## Assigned task
Print every line exactly as it appears in the material below.

## Data

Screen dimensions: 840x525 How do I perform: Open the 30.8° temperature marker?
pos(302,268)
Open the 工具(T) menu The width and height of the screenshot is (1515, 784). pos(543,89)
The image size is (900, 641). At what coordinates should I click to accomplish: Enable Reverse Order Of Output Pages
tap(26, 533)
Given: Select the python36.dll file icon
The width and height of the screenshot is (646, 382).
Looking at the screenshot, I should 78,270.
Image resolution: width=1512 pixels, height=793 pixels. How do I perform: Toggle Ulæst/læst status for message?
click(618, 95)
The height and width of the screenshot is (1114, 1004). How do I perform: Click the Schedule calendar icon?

## Solution for this task
Screen dimensions: 840x525 How do I perform: Open the 30.8° temperature marker?
pos(302,268)
Open the 工具(T) menu The width and height of the screenshot is (1515, 784). pos(543,89)
The image size is (900, 641). At what coordinates should I click to accomplish: Enable Reverse Order Of Output Pages
tap(26, 533)
Given: Select the python36.dll file icon
The width and height of the screenshot is (646, 382).
Looking at the screenshot, I should 78,270.
Image resolution: width=1512 pixels, height=793 pixels. How do I perform: Toggle Ulæst/læst status for message?
click(618, 95)
The height and width of the screenshot is (1114, 1004). How do I perform: Click the Schedule calendar icon?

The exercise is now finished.